*WORK ITEM*. Your task is to return, word for word, only the lines from the line with "You are a computer-use agent. 201x106 pixels." through the close of the data. Exclude all pictures.

*INPUT MATERIAL*.
------------
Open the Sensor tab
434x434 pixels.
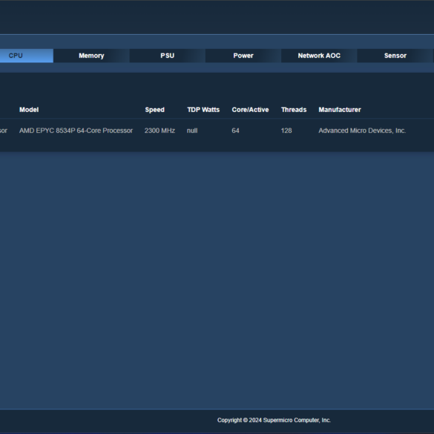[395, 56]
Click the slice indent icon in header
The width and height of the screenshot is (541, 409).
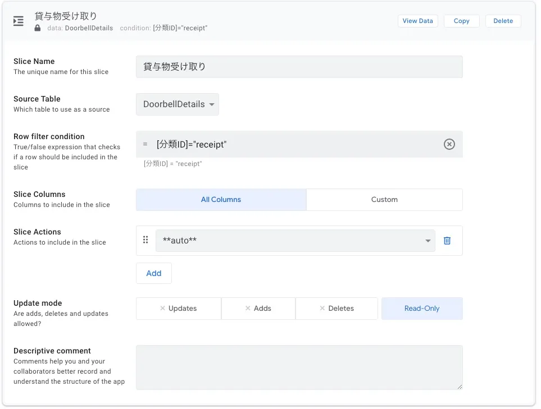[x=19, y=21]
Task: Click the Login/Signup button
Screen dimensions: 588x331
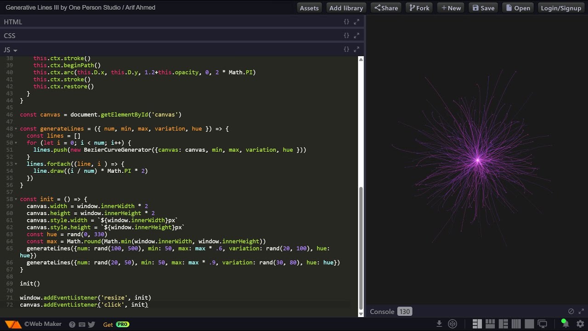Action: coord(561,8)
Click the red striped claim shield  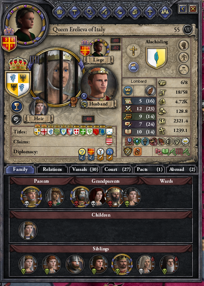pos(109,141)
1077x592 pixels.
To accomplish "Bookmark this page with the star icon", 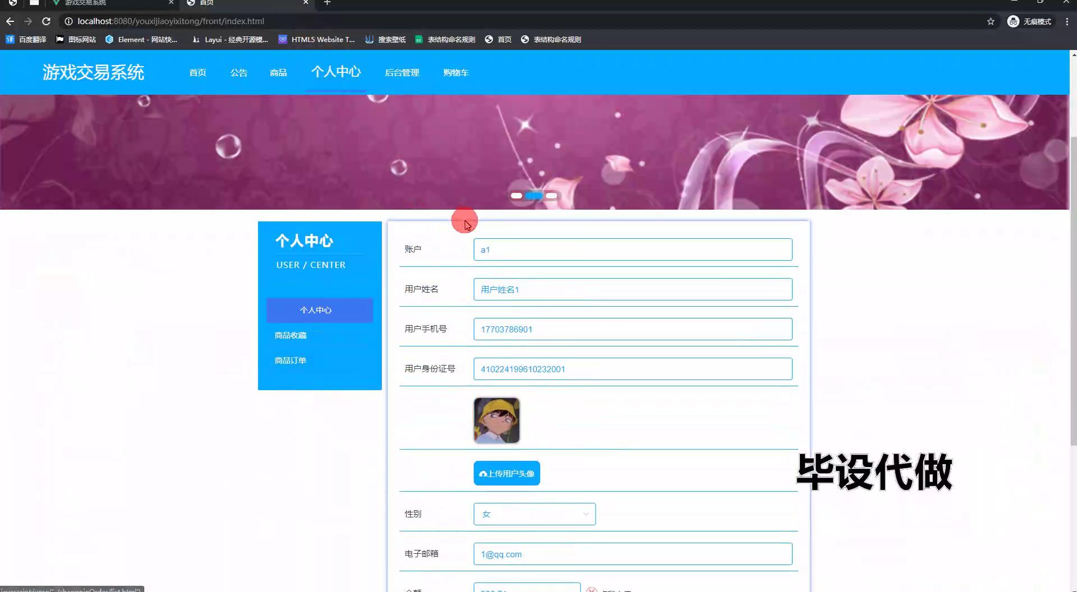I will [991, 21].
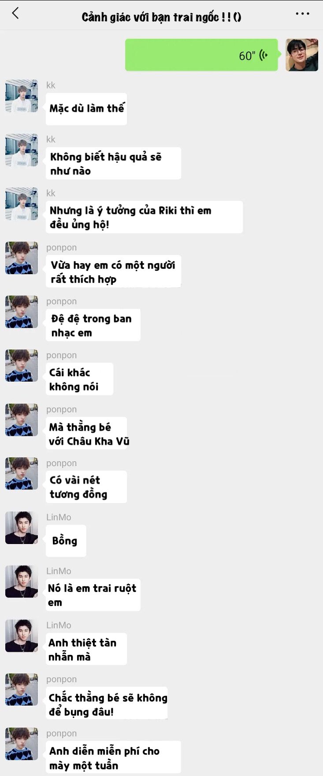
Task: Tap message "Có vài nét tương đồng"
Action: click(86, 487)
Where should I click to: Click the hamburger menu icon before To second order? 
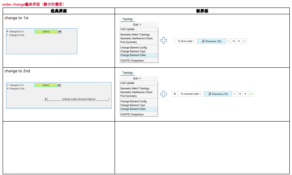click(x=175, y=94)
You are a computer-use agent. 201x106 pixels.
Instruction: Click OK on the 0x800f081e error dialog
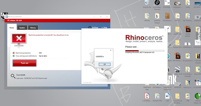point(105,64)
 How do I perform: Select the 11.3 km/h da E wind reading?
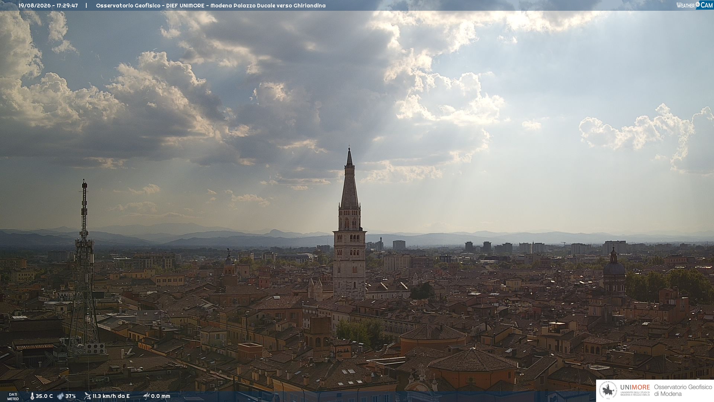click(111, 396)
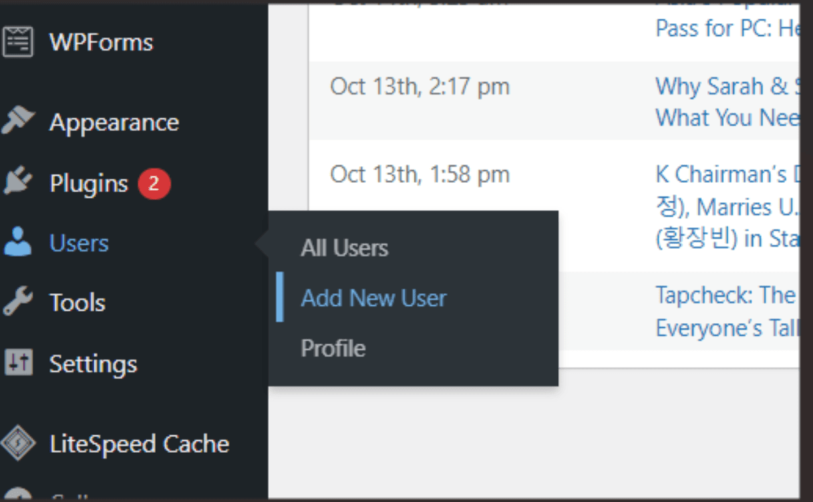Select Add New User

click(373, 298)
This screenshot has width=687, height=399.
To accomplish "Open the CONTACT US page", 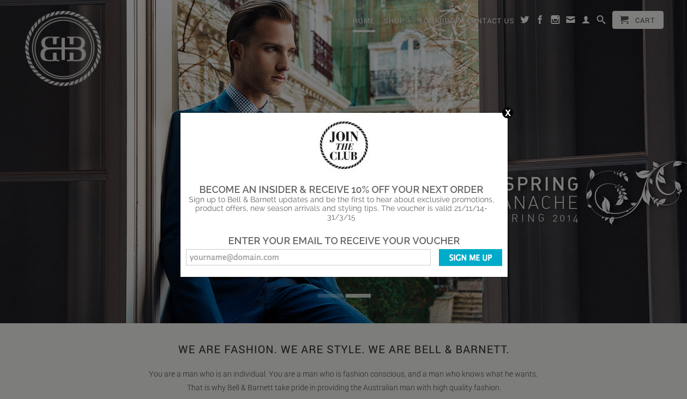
------------
*FINISHED TASK*.
You are a computer-use agent. 201x106 pixels.
Instruction: Click OK on the 0x800f081e error dialog
point(105,64)
 How do I perform: Select the 11.3 km/h da E wind reading?
click(111, 396)
Select Add New User

click(373, 298)
This screenshot has width=687, height=399.
To accomplish "Open the CONTACT US page", 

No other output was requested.